- Instructions for the task: Word for word, retype the lines from the one containing "Screen dimensions: 940x376" to the one containing "Task: Click the" below, keeping both end lines and dropping the pictures.
**** Record excerpts
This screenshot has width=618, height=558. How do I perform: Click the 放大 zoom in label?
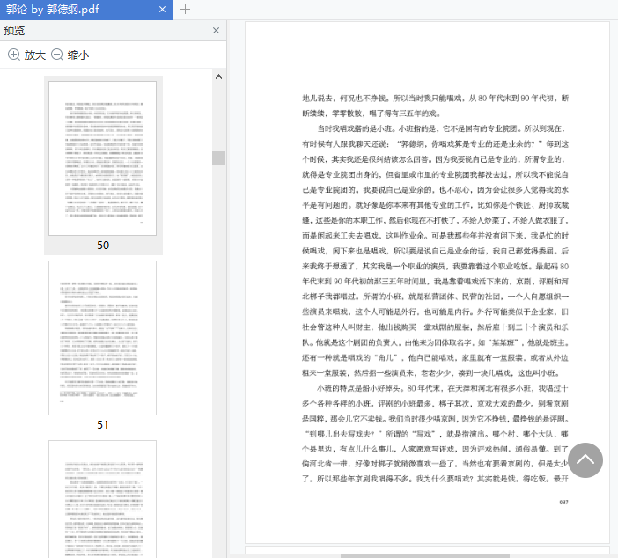pos(35,55)
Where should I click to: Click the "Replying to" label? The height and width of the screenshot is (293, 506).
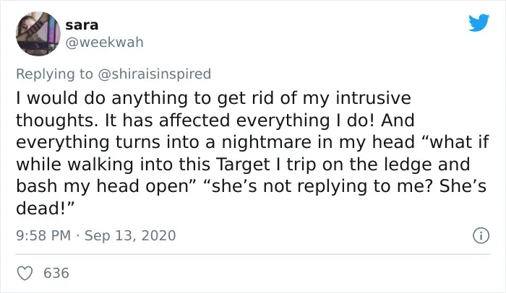click(x=54, y=74)
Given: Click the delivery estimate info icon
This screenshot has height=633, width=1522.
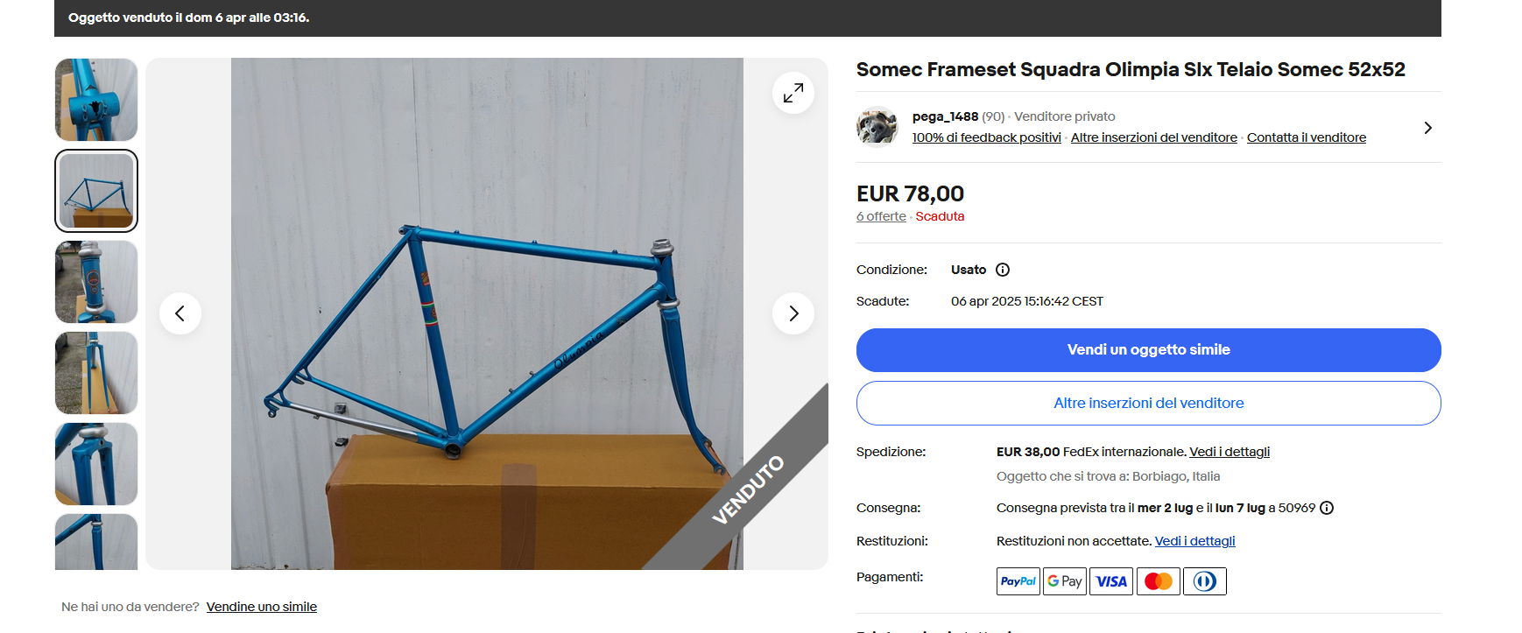Looking at the screenshot, I should [1327, 508].
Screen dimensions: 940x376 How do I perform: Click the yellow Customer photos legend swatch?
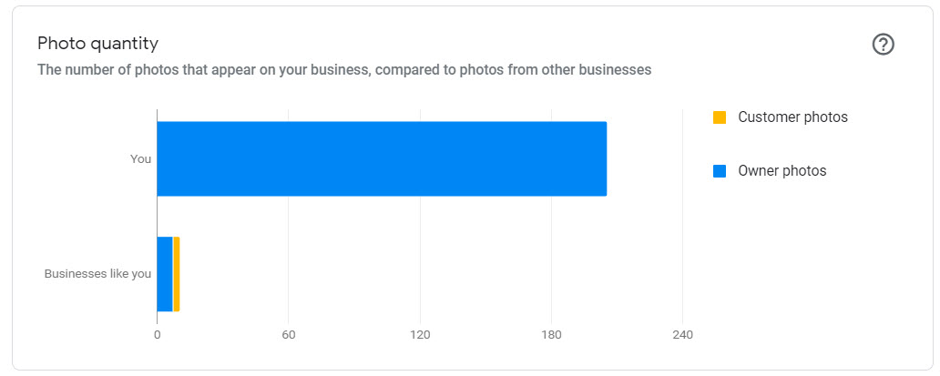(720, 117)
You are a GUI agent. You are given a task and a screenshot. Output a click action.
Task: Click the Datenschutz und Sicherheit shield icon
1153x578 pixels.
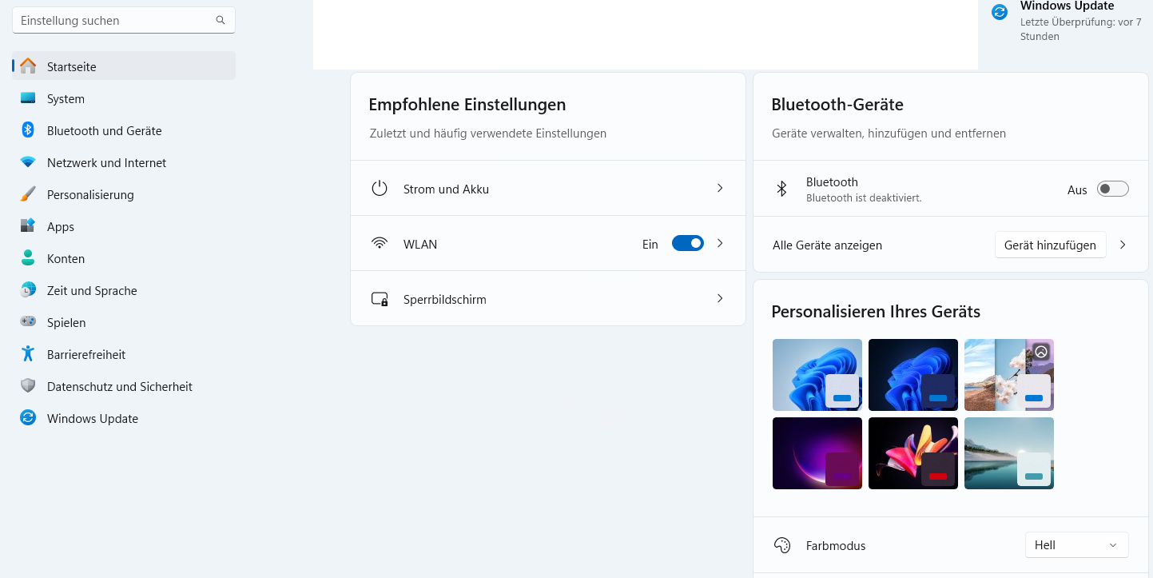pyautogui.click(x=28, y=386)
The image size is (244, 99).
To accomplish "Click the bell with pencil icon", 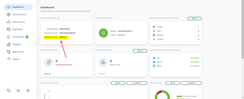I will (18, 90).
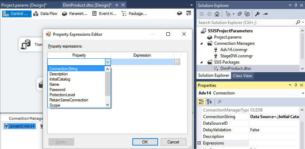The height and width of the screenshot is (149, 305).
Task: Expand the Expressions property node
Action: pos(199,143)
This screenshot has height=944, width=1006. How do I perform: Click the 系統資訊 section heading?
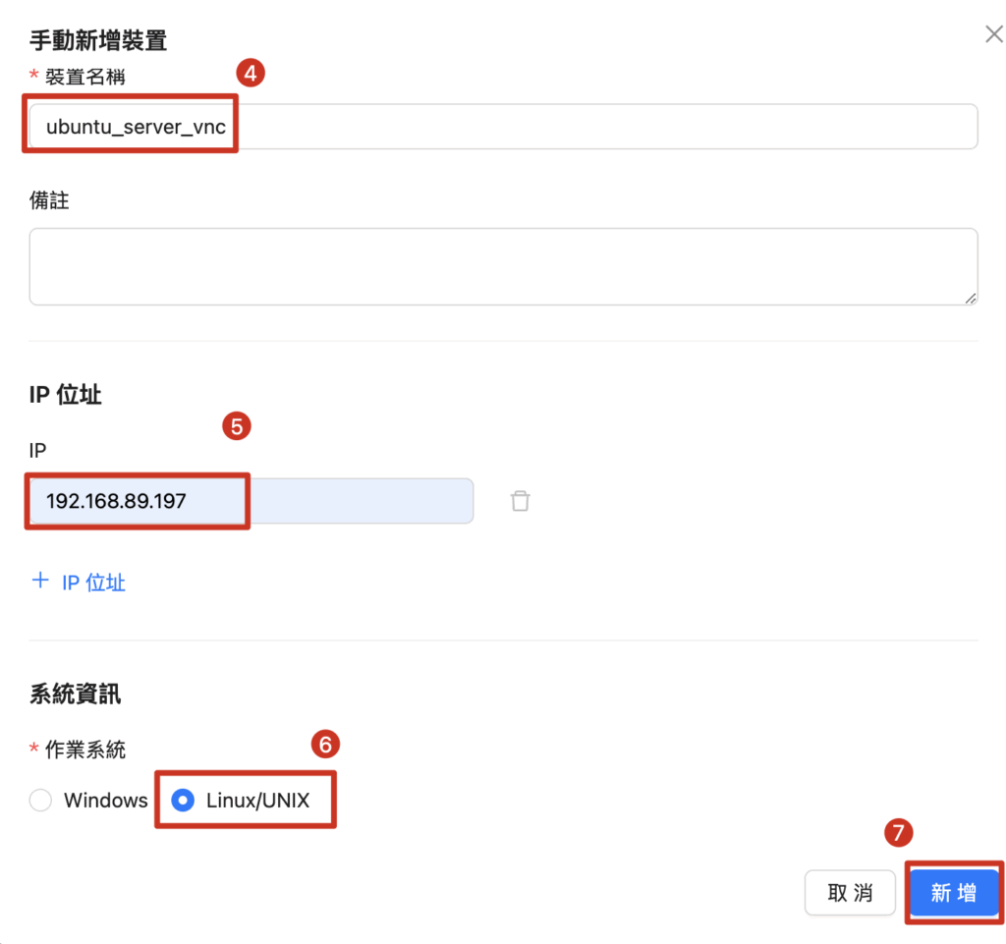coord(76,694)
********
- Answer for the task:
Screen dimensions: 940x376 How do I perform: Click the yellow Customer photos legend swatch?
(720, 117)
You are a GUI agent. You are given a task and a screenshot. Output a click action.
Task: Click the Datenschutz und Sicherheit shield icon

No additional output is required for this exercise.